2003, National Geographic


A Plague of Sheep: Environmental Consequences of the Conquest of Mexico
Elinor G. K. Melville

A Plague of Sheep shows how the introduction of Old World species into New Spain aided European expansion, but led to an overall decline in agricultural productivity. The book takes as a case study the sixteenth century history of the Valle del Mezquital north of Mexico City. Melville shows how the conquering Spaniards used depopulated Indian lands for sheep raising, leading to overgrazing, degradation and vegetation change. Formerly fertile lands were colonized by mesquite scrub, making the region largely unproductive until irrigation in the 20th century. This well-documented study details the untoward effects of land exploitation by the colonizers, which irrevocably altered the landscape.
1997, Cambridge University Press


Quarries
Edward Burtynsky

Celebrated photographer Burtynsky here documents the world's major quarries - in Canada, Italy, China, Spain, Portugal, India and America. Quarries are a crucial source for material that goes into the buildings we construct as well as tangible evidence of our ongoing dependence on the Earth's resources. Somewhere a building is being created while landscape is being destroyed. Burtynsky's images of these plundered landscapes are simultaneously beautiful and disquieting.
2007, Steidl


Something New Under the Sun: An Environmental History of the Twentieth-Century World
J. R. McNeill, John Robert McNeill and Paul Kennedy

In the last century, the authors write, the industrialized and developing nations of the world have wrought damage to nearly every part of the globe. Soil degradation now affects one-third of Earth's land surface, though intensive fertilizer use and genetic engineering of crops have masked the ill effects. From Mexico City to Calcutta, from China to Africa, megacities choke on air pollution as economic development takes priority over other concerns.
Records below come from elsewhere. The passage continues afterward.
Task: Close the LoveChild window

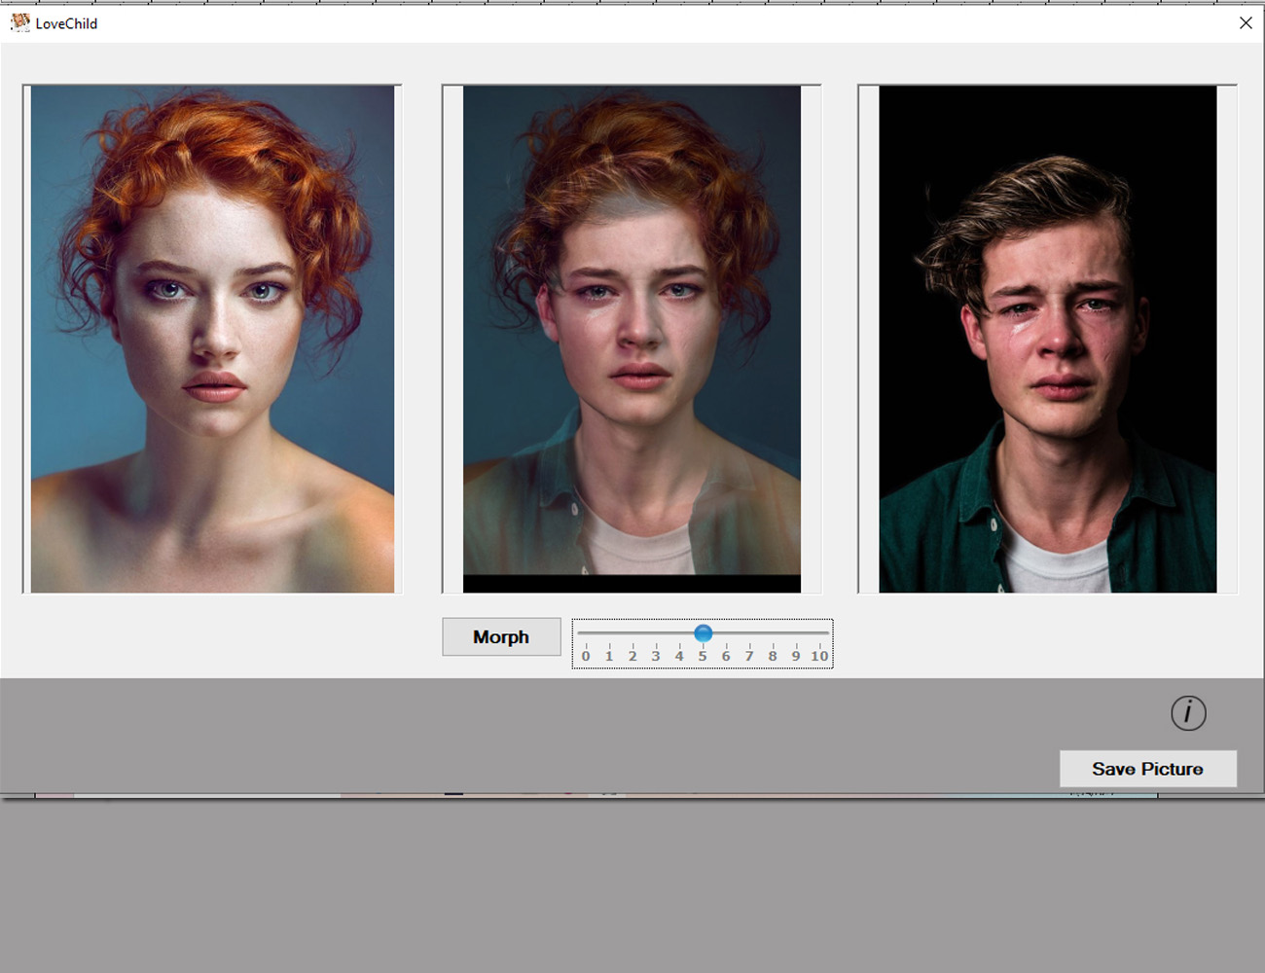Action: 1246,22
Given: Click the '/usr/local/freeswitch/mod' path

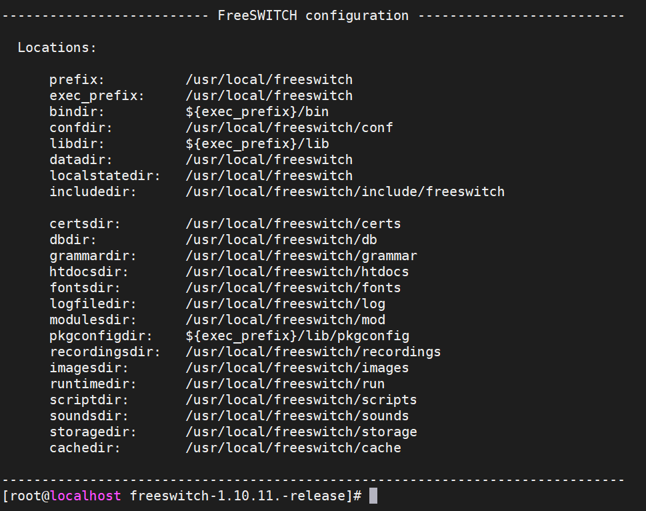Looking at the screenshot, I should pyautogui.click(x=285, y=320).
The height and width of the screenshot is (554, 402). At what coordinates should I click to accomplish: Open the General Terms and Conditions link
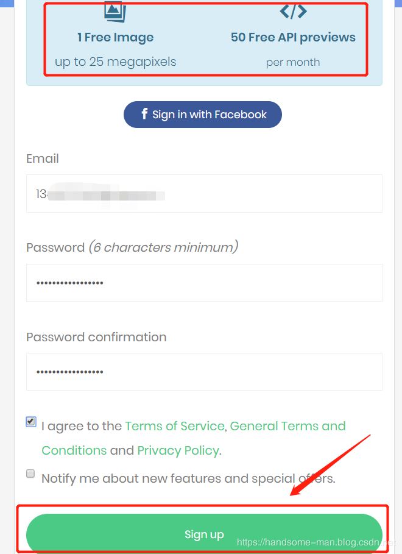(x=287, y=426)

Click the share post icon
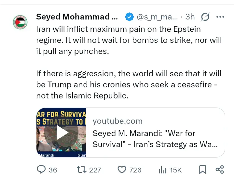tap(220, 170)
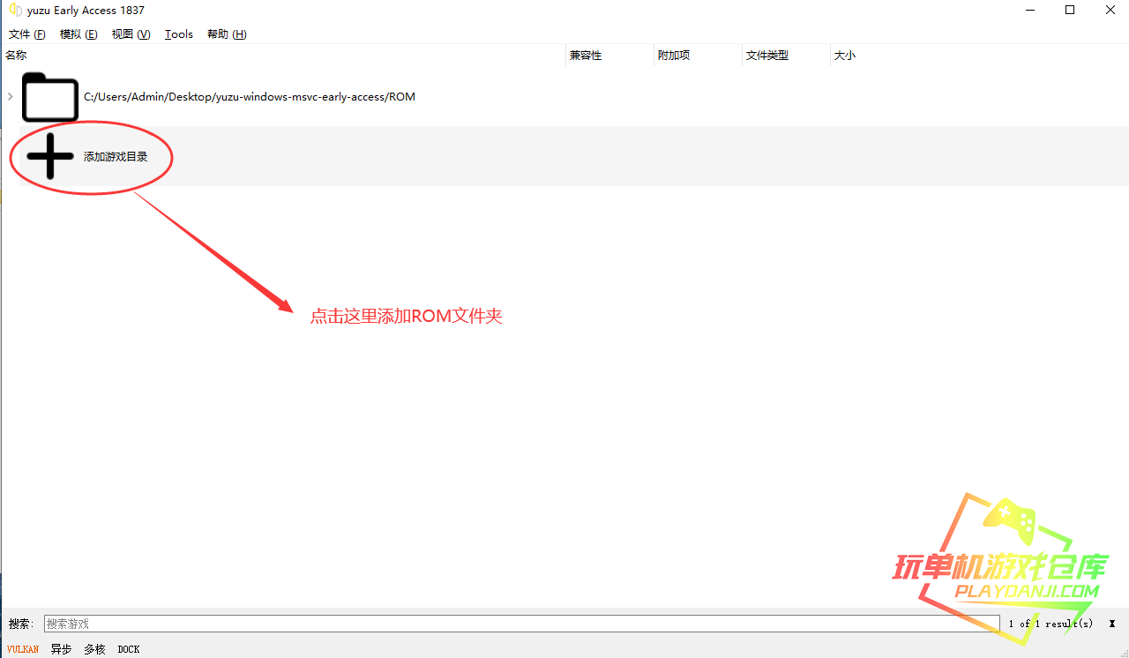Toggle the 多核 multicore setting

coord(94,649)

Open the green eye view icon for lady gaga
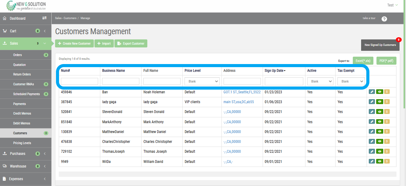[379, 101]
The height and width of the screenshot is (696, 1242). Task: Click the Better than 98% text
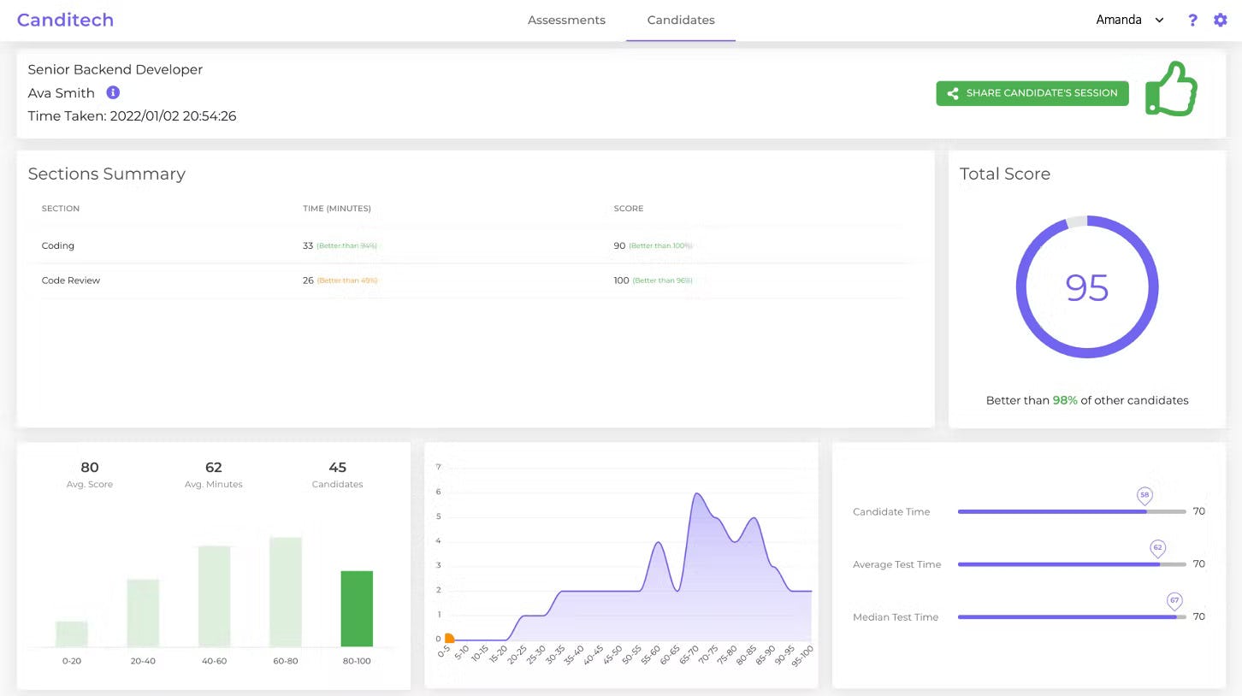(1087, 400)
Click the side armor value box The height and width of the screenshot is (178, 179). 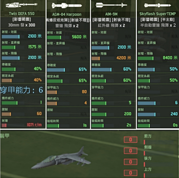pos(130,151)
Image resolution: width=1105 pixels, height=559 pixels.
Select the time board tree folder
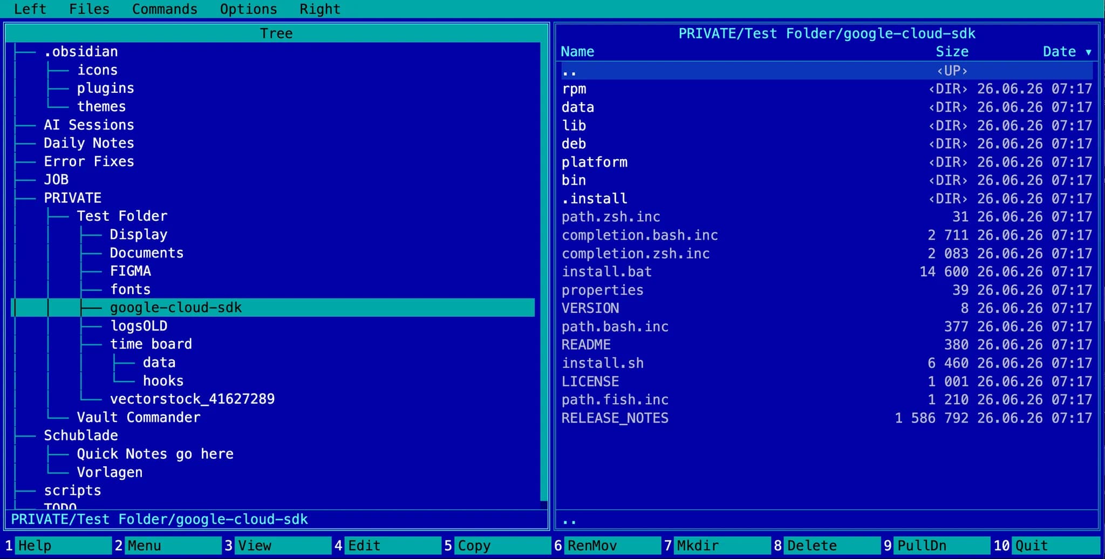151,344
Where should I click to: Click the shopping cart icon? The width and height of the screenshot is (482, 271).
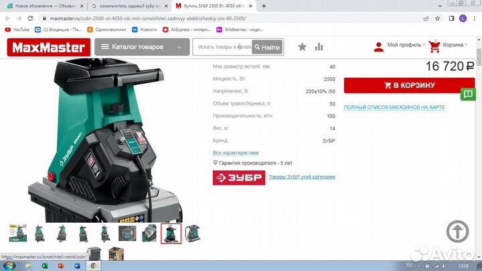434,46
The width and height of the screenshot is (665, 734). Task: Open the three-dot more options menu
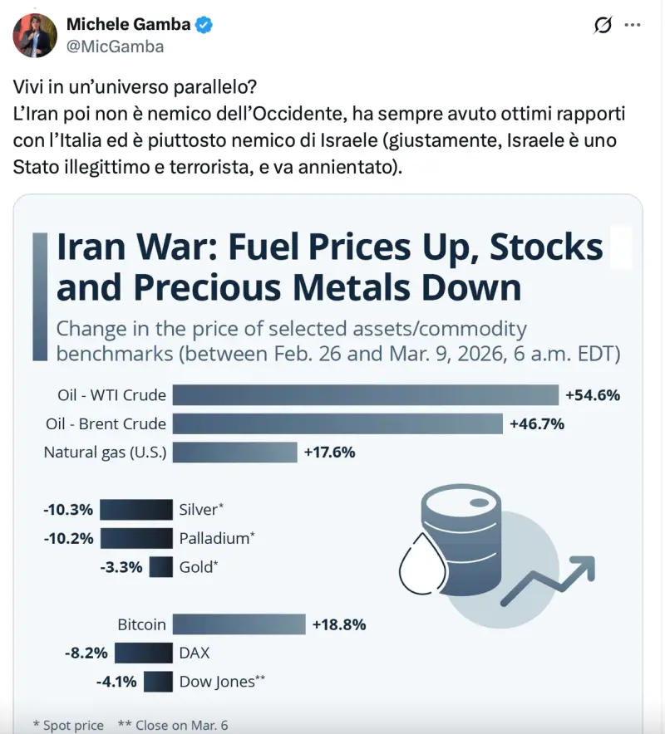pos(633,26)
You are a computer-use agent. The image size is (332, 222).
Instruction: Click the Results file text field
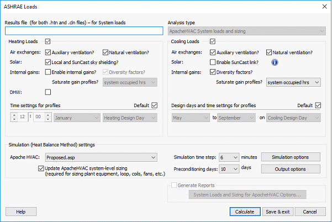coord(84,31)
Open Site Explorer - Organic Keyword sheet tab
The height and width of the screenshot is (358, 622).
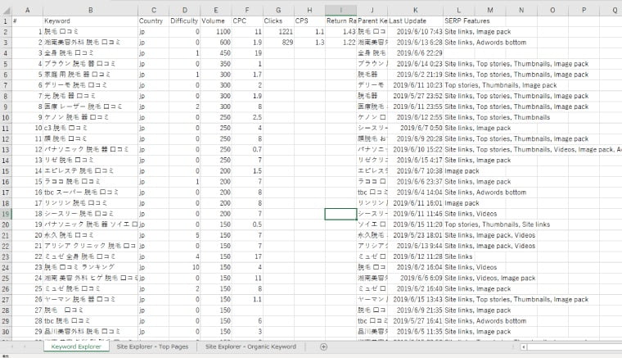click(251, 347)
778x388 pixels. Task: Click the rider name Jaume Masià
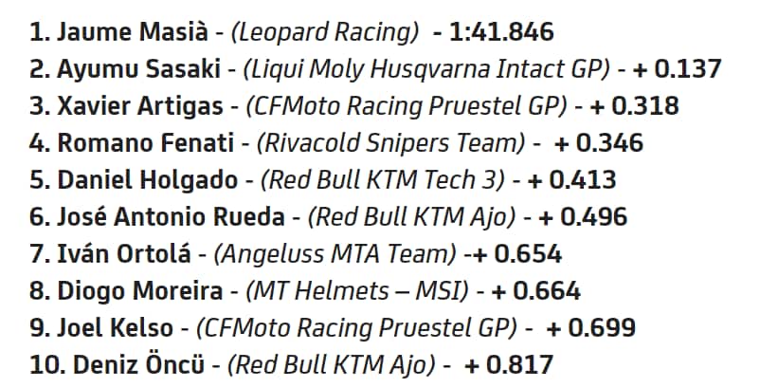pos(130,32)
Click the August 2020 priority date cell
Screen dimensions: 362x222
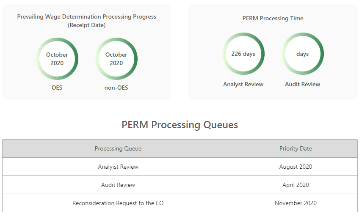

Acid rain has decimated lake and river life, crops and forests across Europe and North America. Something New documents the pollution of oceans and seas; worldwide deforestation; the unchecked "harvesting" of fish and whales; disruptive invasions by new species; and the massive impact on ecosystems resulting from urbanization, population growth, wars, oil spills,and nuclear power accidents.
2001, W. W. Norton


Voices of the Land
Jamie Purinton, ed.

A visual and written tribute, Voices of the Land brings together a diverse community who speaks out for greater stewardship of our landscape. The authors share of their own unique relationships to the land. Together with evocative photographs that detail the intricacies of nature, the book encourages homeowners to be responsibve to the existing character and ecology of their land as it becomes a home. A Realtor wonders about the value of a hilltop site she is about to sell. Why clear a forest's understory when it provides important habitat for birds and mammals? Why build on an exposed ridge when the house will be blown by cold winter winds? By questioning conventional approaches the authors challenge presumptions about 'developing' land.
2004, Chelsea Green Publishing


Wide Angle: National Geographic Greatest Places
Ferdinand Protzman

Spanning the world, from Northeast Europe to Southeast Asia, these 260 photos offer a spectacular view of regions of unimaginable, often haunting beauty. This book is large: in format, in scope, in pages, and in its effect on the reader. The entire globe is the book's purview - all continents in every imaginable setting, from sunflowers on Mount Fuji to koala bears in Australia, from a herd of zebras in Kenya to women in a field in Yemen. A lovely book!